A breather after a turbulent semester. The first month of 2023 came with good news for several European countries. In the Purchasing Managers Composite Index (PMI), the eurozone surprisingly returned to modest growth in January, compared to December 2022 data.
The PMI index rose to 50.2 points this month, from 49.3 in December. January was the first time the index was above the 50 mark, which separates growth from economic contraction.
The data even exceeded the average forecast carried out by a survey by the Reuters news agency, which placed it at 49.8 for January this year, which gives optimism to the bloc that shares the euro as a currency, where it is already rumored that the recession may hit some countries less hard.
However, if the results are evaluated by country, it can be seen that the two main economies in Europe did not fare as well, or simply had modest growth.

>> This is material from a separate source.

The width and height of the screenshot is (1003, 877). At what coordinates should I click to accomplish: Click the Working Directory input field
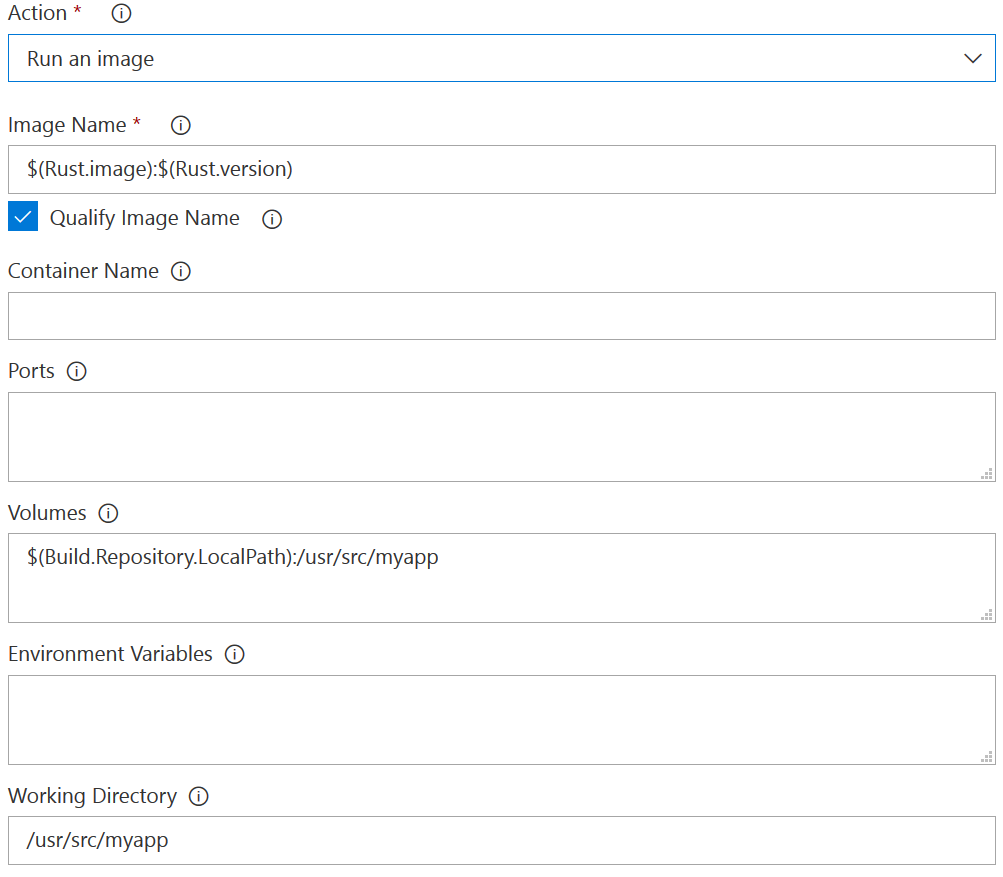click(x=500, y=840)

France did not advance and the index for January was 49 points compared to 49.1 in December. On this scale, it accumulates results of manufacturing activity, factory activity, the new business index and even the employment index, among many others.
Germany, the main economy in Europe, had good data and surpassed the December score by seven tenths (49 points), reaching 49.7 points in January of this year.
In the case of the United Kingdom, a country that does not share the euro as its currency, there is already talk of a harder blow from the recession that is coming. Data for January fell from December’s 49-point composite PMI to the 47.8 points for its business activity collected in January.
With a scenario of high inflation and a slow economic recovery after the scandals of the mini budget of the former Prime Minister Liz Truss, financial markets expect the Central Bank to raise British rates to 4% from 3.5% in the last week of January, with the aim of discouraging consumption and lowering inflation to double digits (10.5% year-on-year in December), and recovering from the CPI for October, which reached a historic 11.1% year-on-year.